╭─ Provided information

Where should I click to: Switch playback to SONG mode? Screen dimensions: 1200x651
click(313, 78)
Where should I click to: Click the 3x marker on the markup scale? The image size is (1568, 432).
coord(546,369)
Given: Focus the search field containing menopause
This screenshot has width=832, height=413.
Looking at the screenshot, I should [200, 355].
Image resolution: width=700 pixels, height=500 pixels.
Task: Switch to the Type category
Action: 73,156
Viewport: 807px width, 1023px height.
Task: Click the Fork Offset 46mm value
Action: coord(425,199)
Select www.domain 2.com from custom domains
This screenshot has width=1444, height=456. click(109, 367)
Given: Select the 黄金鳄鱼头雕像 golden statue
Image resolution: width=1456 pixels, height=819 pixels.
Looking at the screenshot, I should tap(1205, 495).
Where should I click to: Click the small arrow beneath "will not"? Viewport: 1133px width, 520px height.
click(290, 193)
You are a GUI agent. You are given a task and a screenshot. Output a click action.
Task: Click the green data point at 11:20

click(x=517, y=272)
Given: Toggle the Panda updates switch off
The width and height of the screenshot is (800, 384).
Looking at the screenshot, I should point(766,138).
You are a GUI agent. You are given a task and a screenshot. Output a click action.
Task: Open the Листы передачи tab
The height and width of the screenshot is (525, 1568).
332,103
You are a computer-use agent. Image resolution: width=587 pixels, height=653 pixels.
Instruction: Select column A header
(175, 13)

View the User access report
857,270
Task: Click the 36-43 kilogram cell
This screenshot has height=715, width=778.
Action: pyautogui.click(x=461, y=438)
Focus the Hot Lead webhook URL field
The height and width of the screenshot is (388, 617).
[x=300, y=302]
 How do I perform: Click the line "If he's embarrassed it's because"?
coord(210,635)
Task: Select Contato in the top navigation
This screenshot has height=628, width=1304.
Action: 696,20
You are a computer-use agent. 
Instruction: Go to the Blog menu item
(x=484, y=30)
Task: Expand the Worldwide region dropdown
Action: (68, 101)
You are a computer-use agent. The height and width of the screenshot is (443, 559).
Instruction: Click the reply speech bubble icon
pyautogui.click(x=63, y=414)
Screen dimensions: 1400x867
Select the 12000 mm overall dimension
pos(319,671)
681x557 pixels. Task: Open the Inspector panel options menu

╰─

Goal of the exercise: With no line skipped, copy the entries exactly as written.

Answer to this exercise:
Where should I click to: Switch playback to SONG mode? Screen dimensions: 1200x651
click(313, 78)
Where should I click to: Click the 3x marker on the markup scale? The image size is (1568, 432).
coord(546,369)
Given: Focus the search field containing menopause
This screenshot has width=832, height=413.
Looking at the screenshot, I should [200, 355].
Image resolution: width=700 pixels, height=500 pixels.
Task: Switch to the Type category
Action: 73,156
Viewport: 807px width, 1023px height.
Task: Click the Fork Offset 46mm value
Action: coord(425,199)
Select www.domain 2.com from custom domains
This screenshot has width=1444, height=456. click(109, 367)
Given: Select the 黄金鳄鱼头雕像 golden statue
Image resolution: width=1456 pixels, height=819 pixels.
Looking at the screenshot, I should tap(1205, 495).
Where should I click to: Click the small arrow beneath "will not"? Viewport: 1133px width, 520px height.
click(290, 193)
You are a GUI agent. You are given a task and a screenshot. Output a click action.
Task: Click the green data point at 11:20

click(x=517, y=272)
Given: Toggle the Panda updates switch off
The width and height of the screenshot is (800, 384).
Looking at the screenshot, I should point(766,138).
You are a GUI agent. You are given a task and a screenshot. Output a click action.
Task: Open the Листы передачи tab
The height and width of the screenshot is (525, 1568).
332,103
You are a computer-use agent. Image resolution: width=587 pixels, height=653 pixels.
Instruction: Select column A header
(175, 13)

View the User access report
857,270
Task: Click the 36-43 kilogram cell
This screenshot has height=715, width=778.
Action: pyautogui.click(x=461, y=438)
Focus the Hot Lead webhook URL field
The height and width of the screenshot is (388, 617).
[x=300, y=302]
 How do I perform: Click the line "If he's embarrassed it's because"?
coord(210,635)
Task: Select Contato in the top navigation
This screenshot has height=628, width=1304.
Action: 696,20
You are a computer-use agent. 
Instruction: Go to the Blog menu item
(x=484, y=30)
Task: Expand the Worldwide region dropdown
Action: (68, 101)
You are a computer-use agent. The height and width of the screenshot is (443, 559).
Instruction: Click the reply speech bubble icon
pyautogui.click(x=63, y=414)
Screen dimensions: 1400x867
Select the 12000 mm overall dimension
pos(319,671)
681x557 pixels. Task: Open the Inspector panel options menu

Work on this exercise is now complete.